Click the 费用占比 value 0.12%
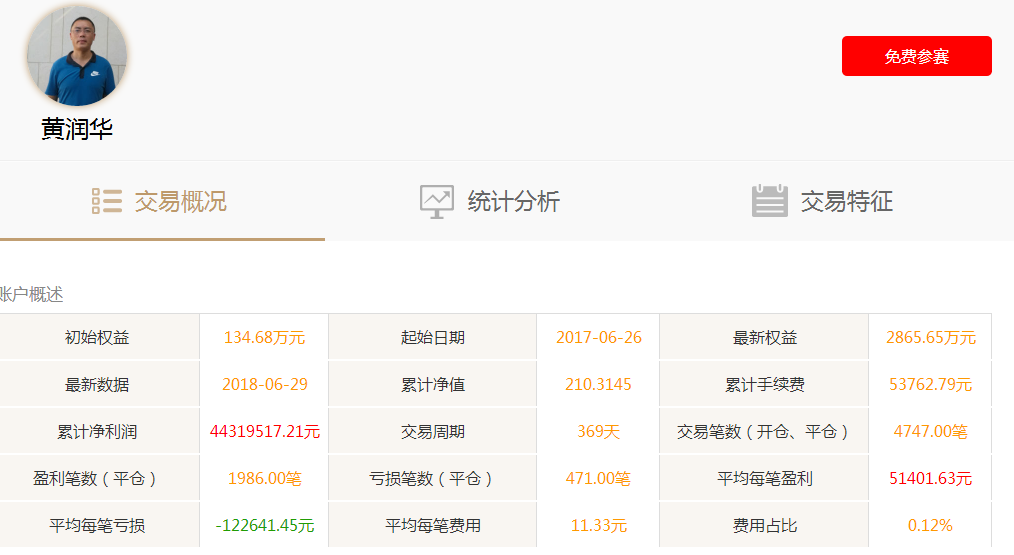 click(930, 526)
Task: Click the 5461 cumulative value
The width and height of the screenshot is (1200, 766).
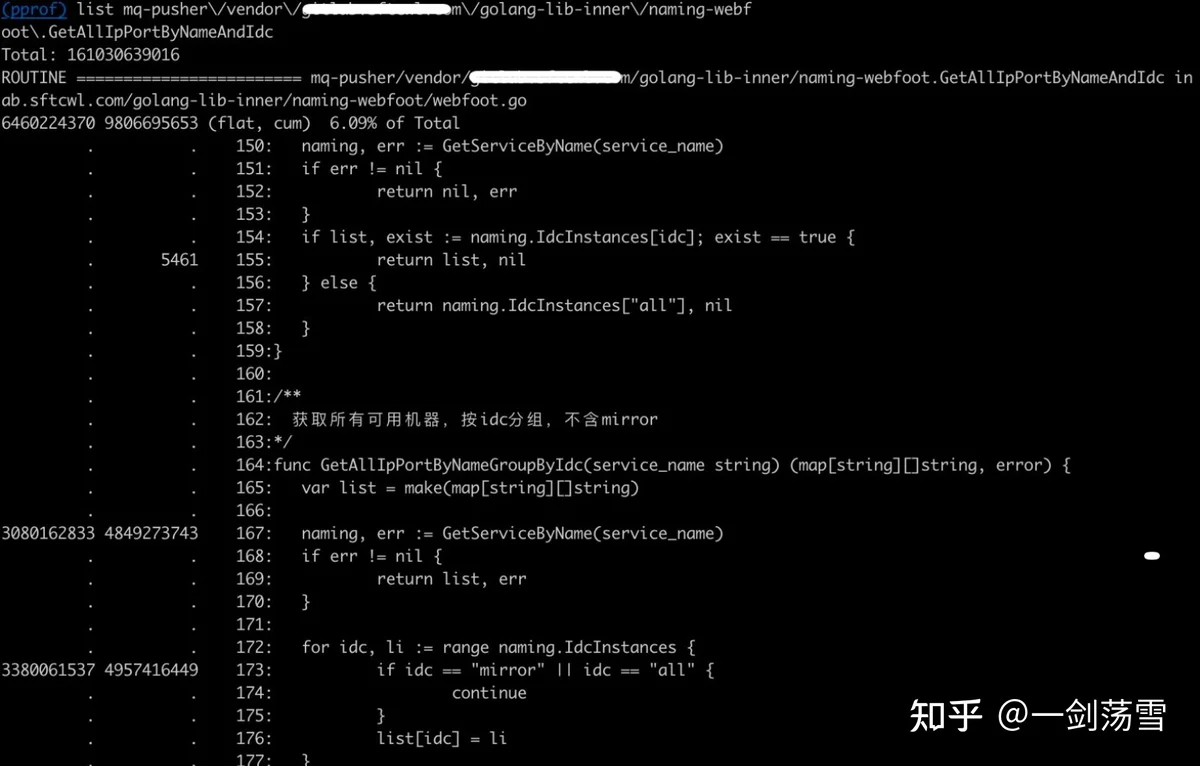Action: [x=179, y=260]
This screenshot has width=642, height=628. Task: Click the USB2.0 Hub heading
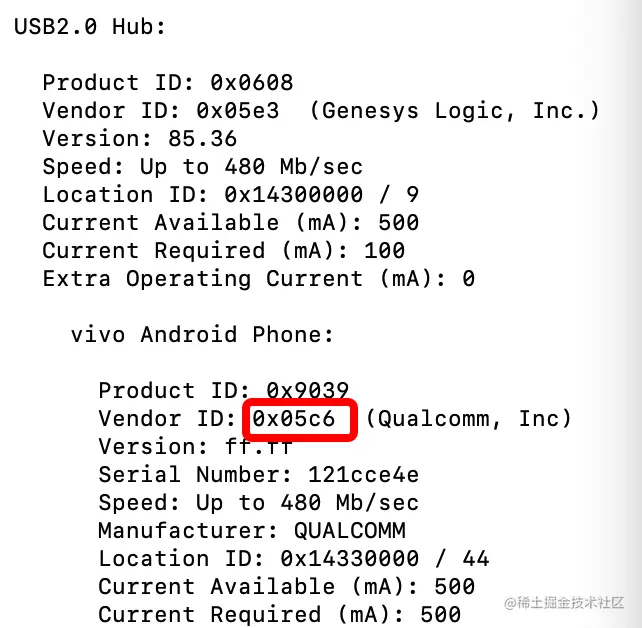pyautogui.click(x=90, y=27)
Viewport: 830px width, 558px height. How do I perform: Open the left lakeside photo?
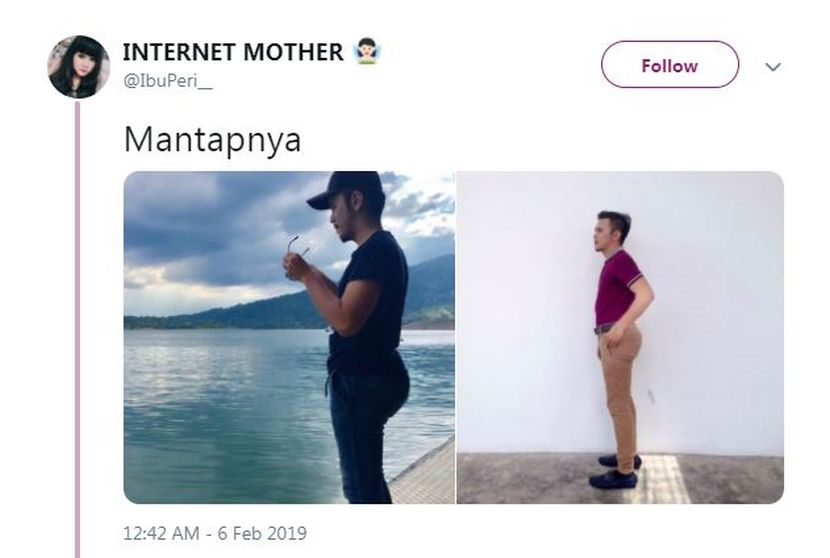click(289, 337)
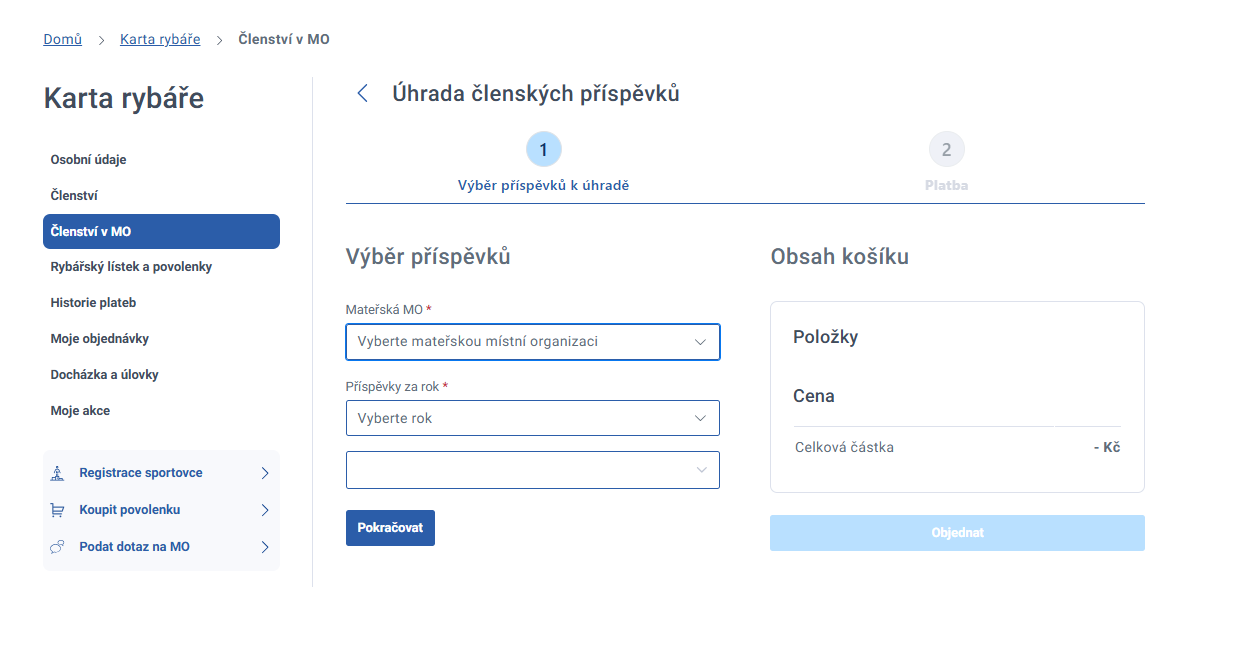Image resolution: width=1255 pixels, height=661 pixels.
Task: Open the Příspěvky za rok dropdown
Action: (533, 418)

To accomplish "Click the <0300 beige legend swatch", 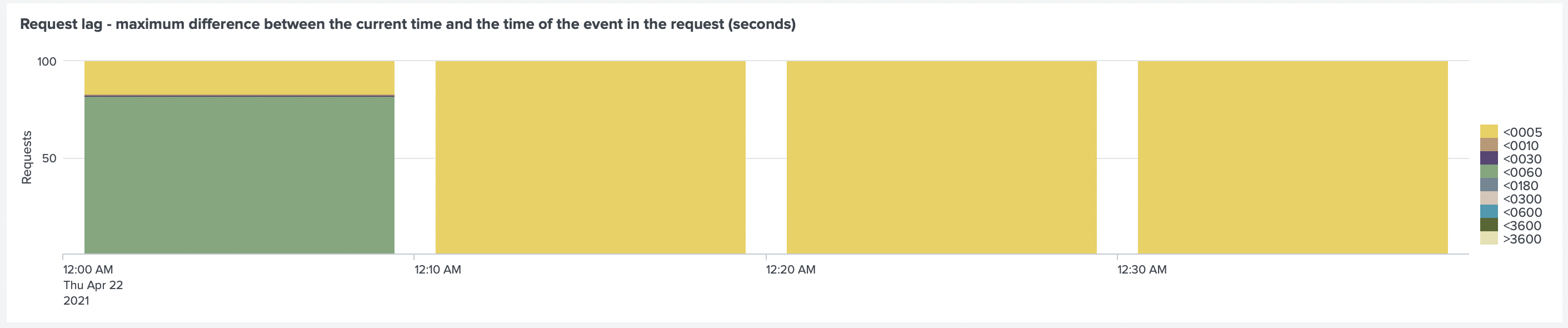I will pyautogui.click(x=1489, y=198).
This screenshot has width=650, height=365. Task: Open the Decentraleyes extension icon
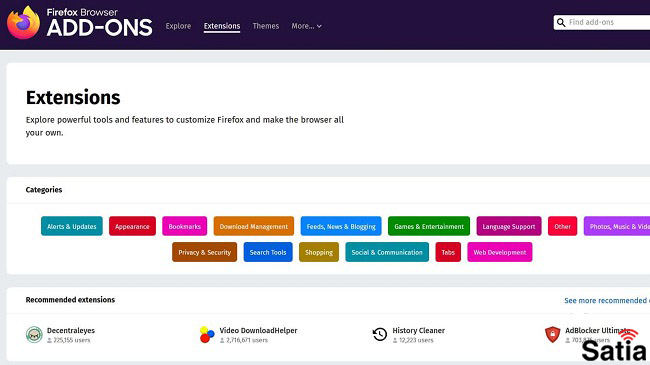click(x=34, y=334)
- - -
What you return should be the exact lines from the one containing "This screenshot has width=650, height=365." through the end of the listing above, both included, minus any pictures.

* Response to the task
This screenshot has width=650, height=365. Task: Open the Decentraleyes extension icon
click(x=34, y=334)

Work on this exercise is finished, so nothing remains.